Speech Mashup


Speech mashup = Web app + speech

Speech mashups provide an easy way for web developers to incorporate a speech interface into their web apps so their users can use voice commands and receive back spoken responses. All speech and language processing, from automatic speech recognition, text-to-speech conversion, and natural language processing, is performed on the AT&T network where servers run the AT&T WATSON (SM) ASR and the AT&T Natural Voices (TM) TTS - the same speech technology employed for enterprise customers of AT&T.

Speech mashups work as follows: audio or text from a mobile device or a web browser is relayed over the cell network to the speech mashup manager, which manages the entire process by accessing AT&T servers where the speech and language processing takes place, and then relaying the result (interpreted into programming language) to the web application.
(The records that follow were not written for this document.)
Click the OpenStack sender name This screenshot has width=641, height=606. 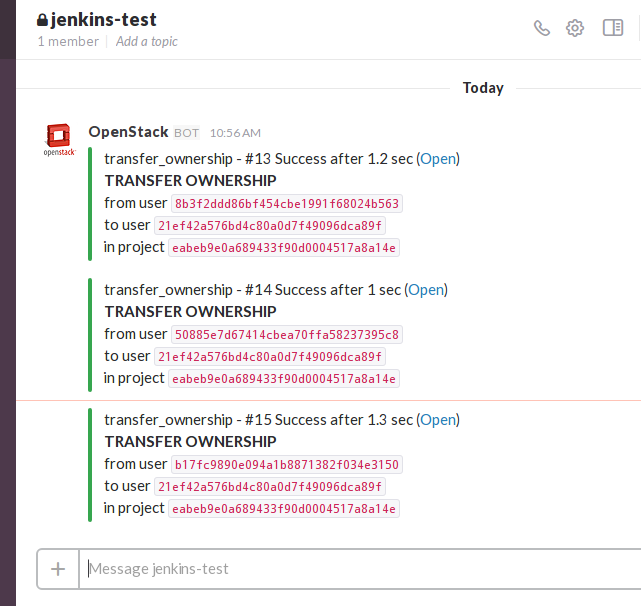(128, 132)
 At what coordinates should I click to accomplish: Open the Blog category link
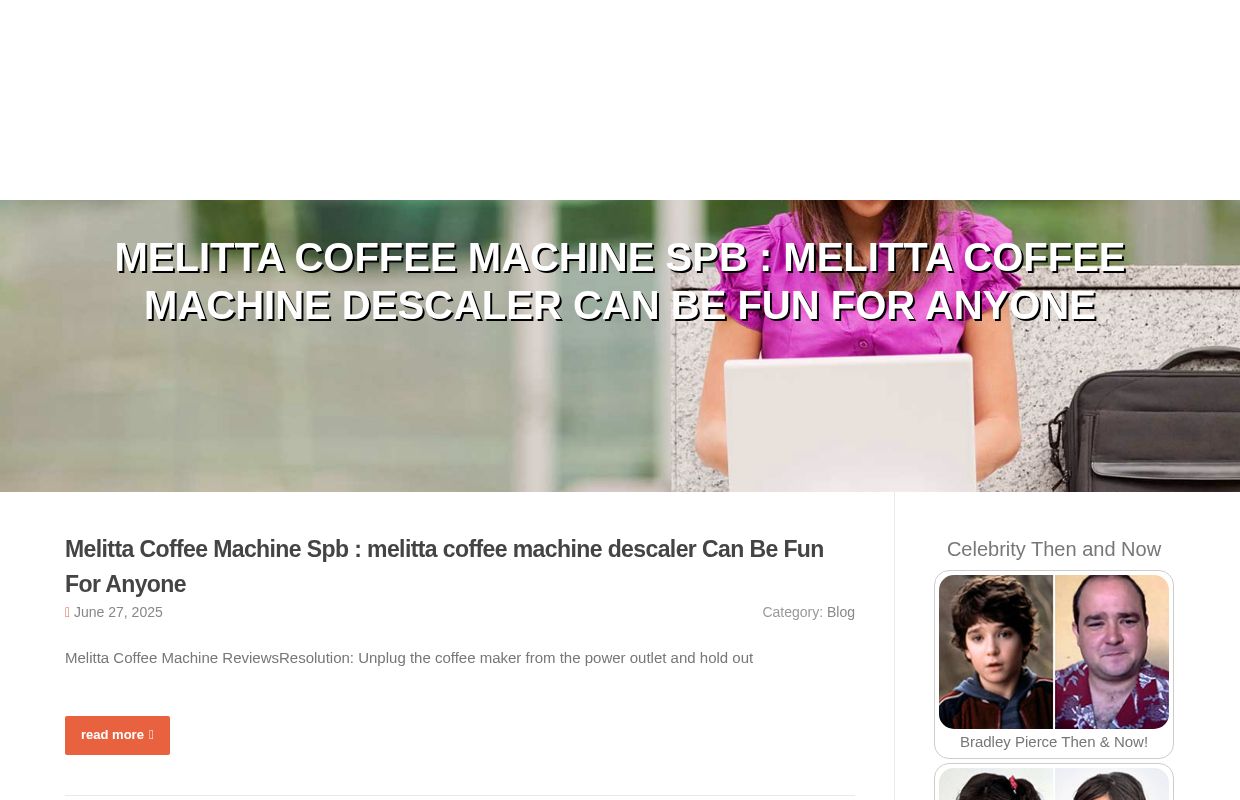(841, 612)
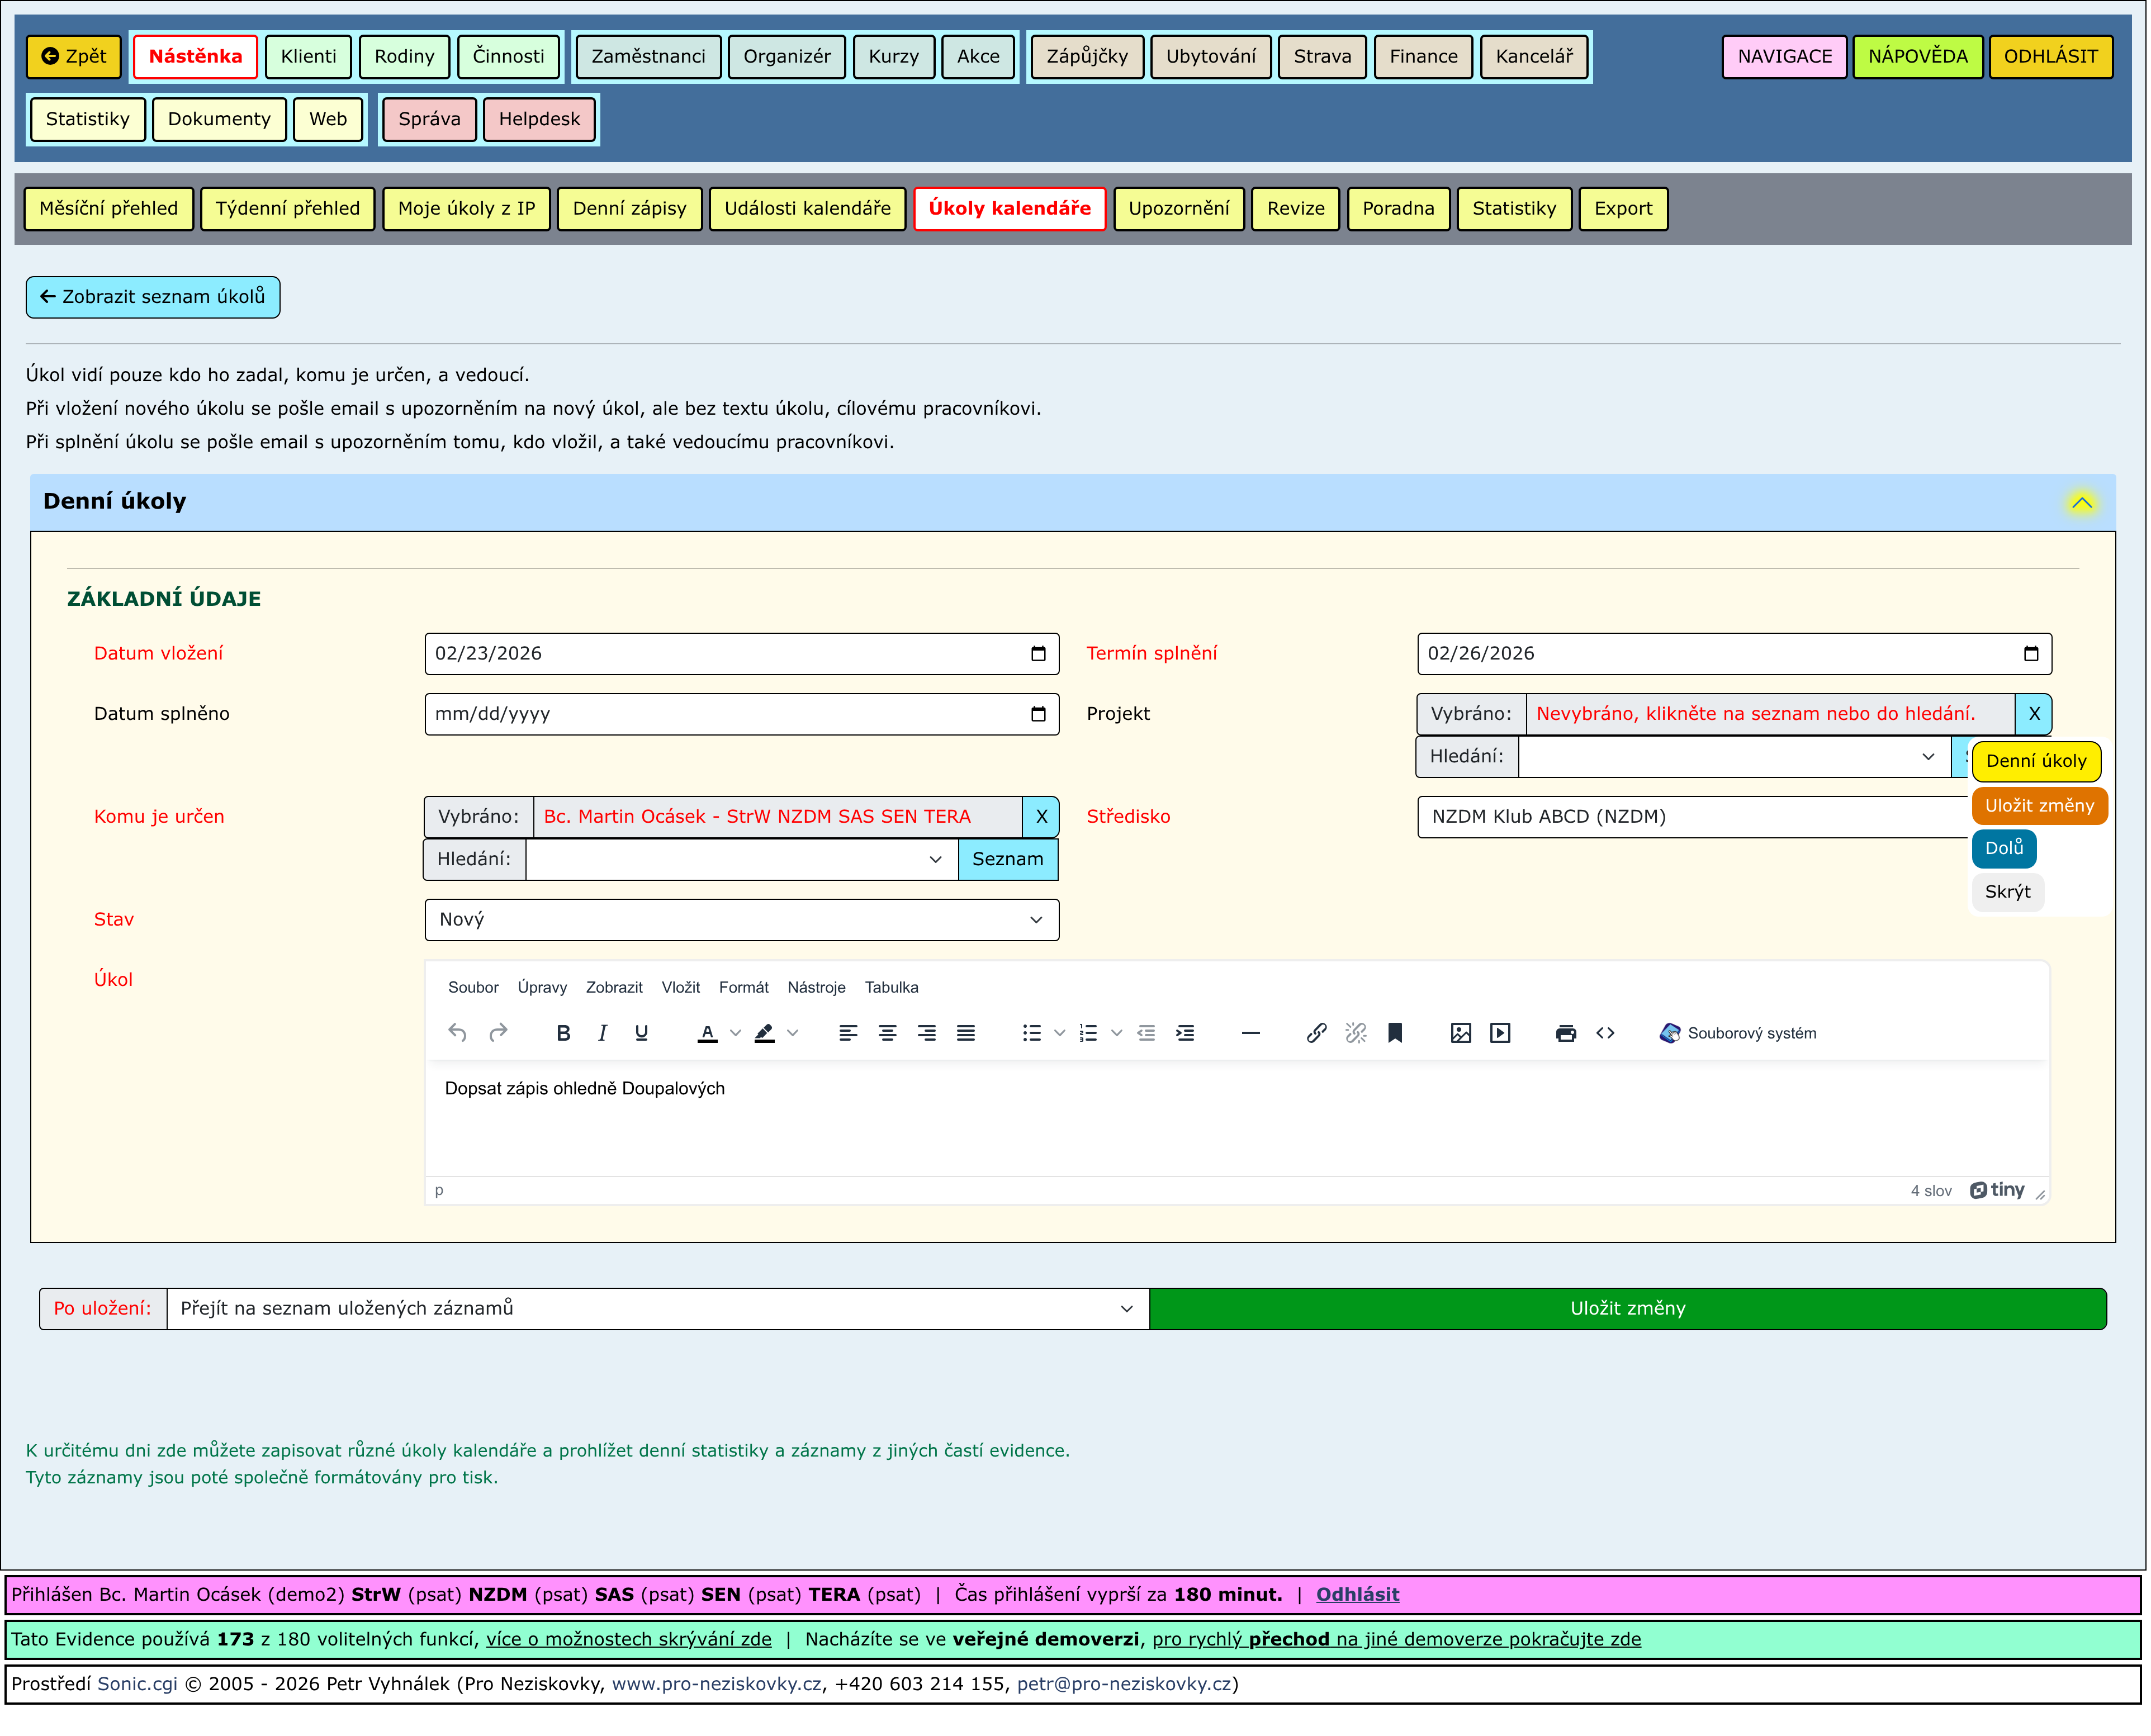This screenshot has height=1736, width=2151.
Task: Click the insert image icon
Action: coord(1462,1034)
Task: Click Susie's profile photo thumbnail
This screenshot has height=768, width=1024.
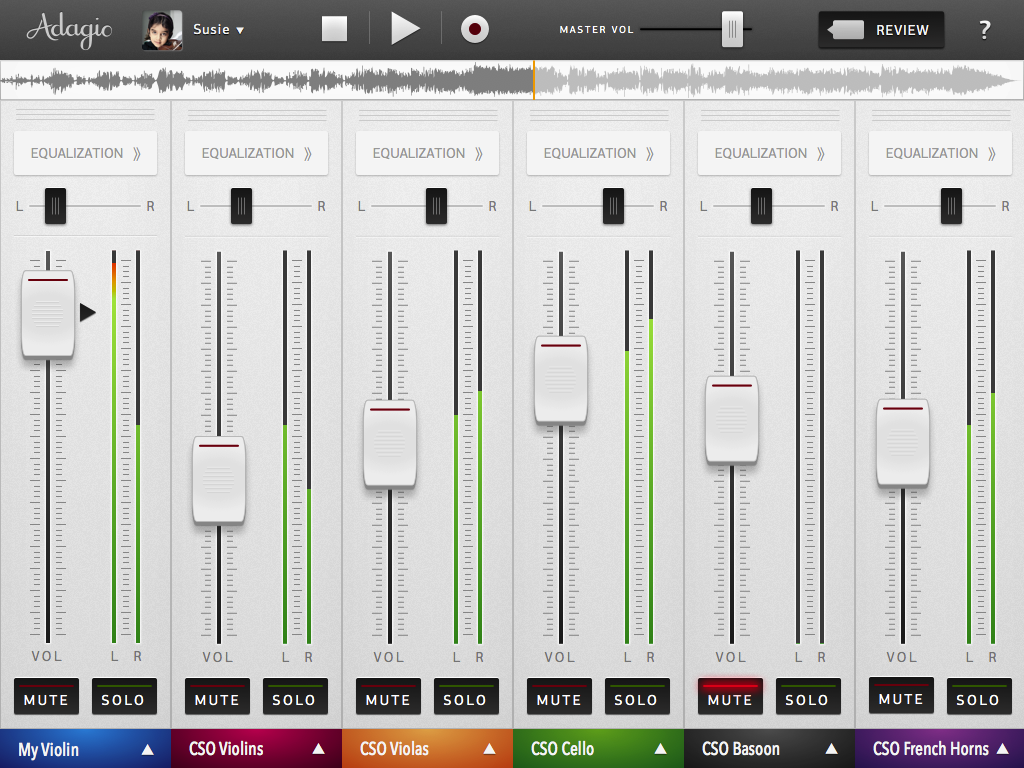Action: pyautogui.click(x=163, y=30)
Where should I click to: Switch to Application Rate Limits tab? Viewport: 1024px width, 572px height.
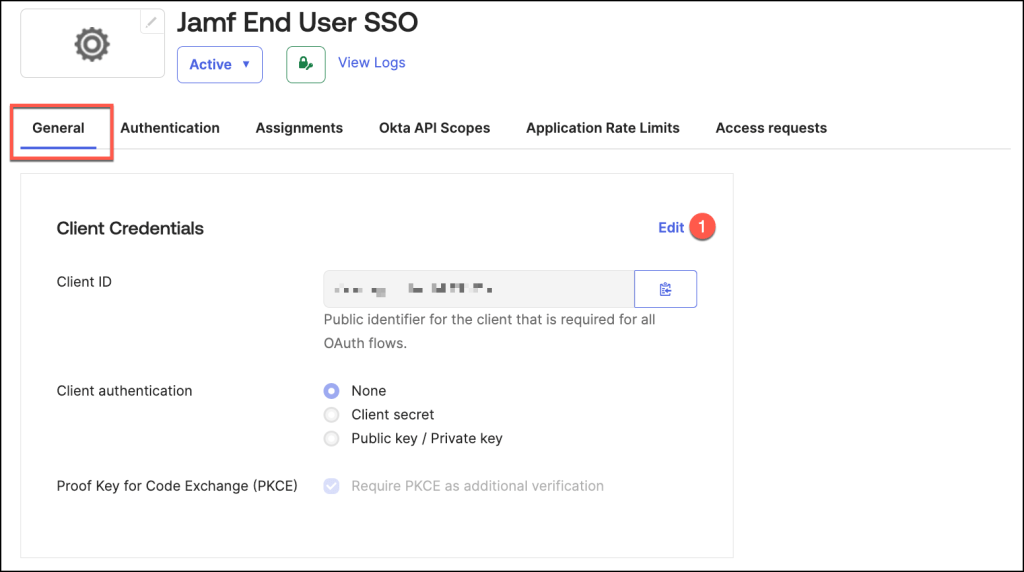602,128
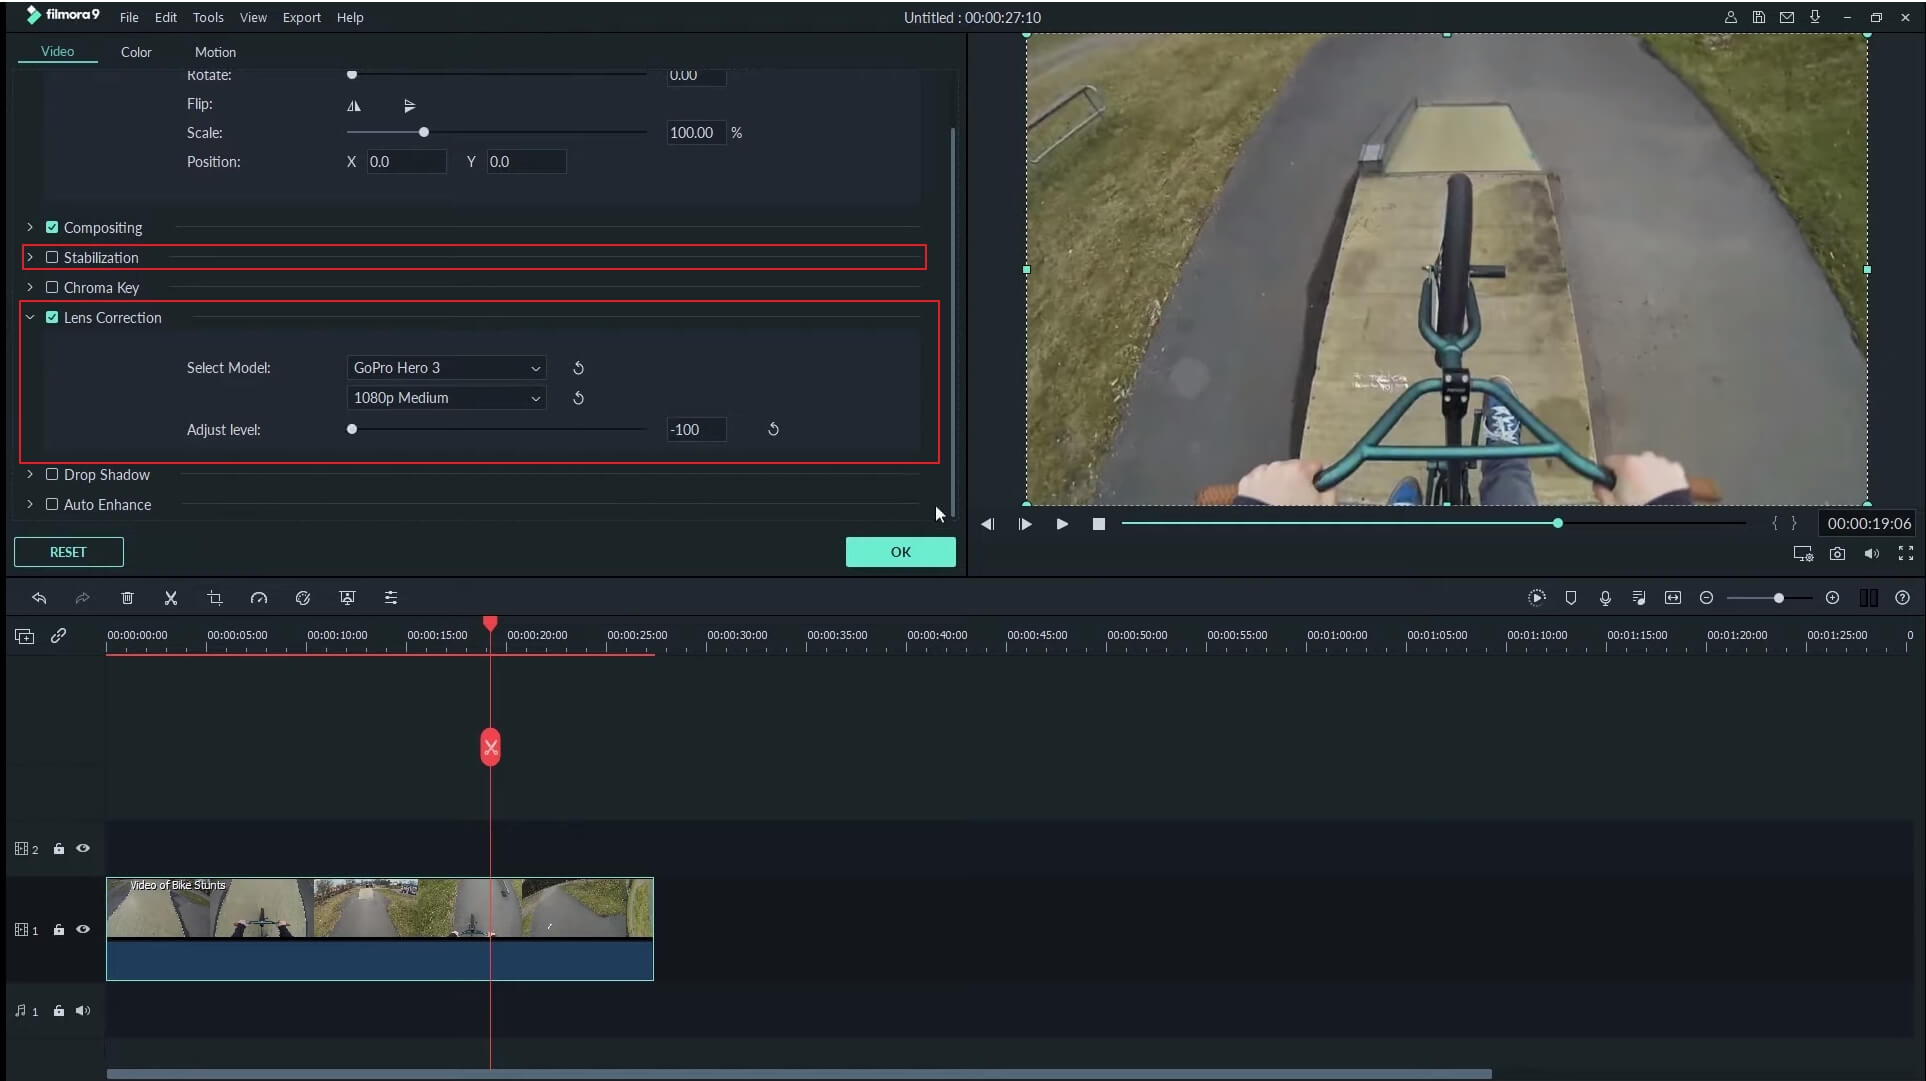
Task: Hide video track 1 with eye icon
Action: pyautogui.click(x=83, y=930)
If the application result is to be spoken, the speech mashup manager sends it for TTS conversion before relaying the spoken response back to the user.

All processing steps are tightly integrated to minimize the number of round trips in the mobile network and reduce latency to achieve a better user experience.

Building a speech mashup for a mobile device (any network-enabled device with audio input) requires the following:

1. Registering at the speech mashup portal (http://service.research.att.com/smm/) for an account on AT&T servers, and creating a directory for the web app and related files (grammars, log files, etc.).

2. Creating and uploading grammars or using a built-in or shared grammar (ASR applications only).

3. Building a speech mashup client in any suitable programming language (Java, JavaScript, etc.). Three sample clients are available for downloading and modification.

A developer's guide with instructions and examples is available from the portal.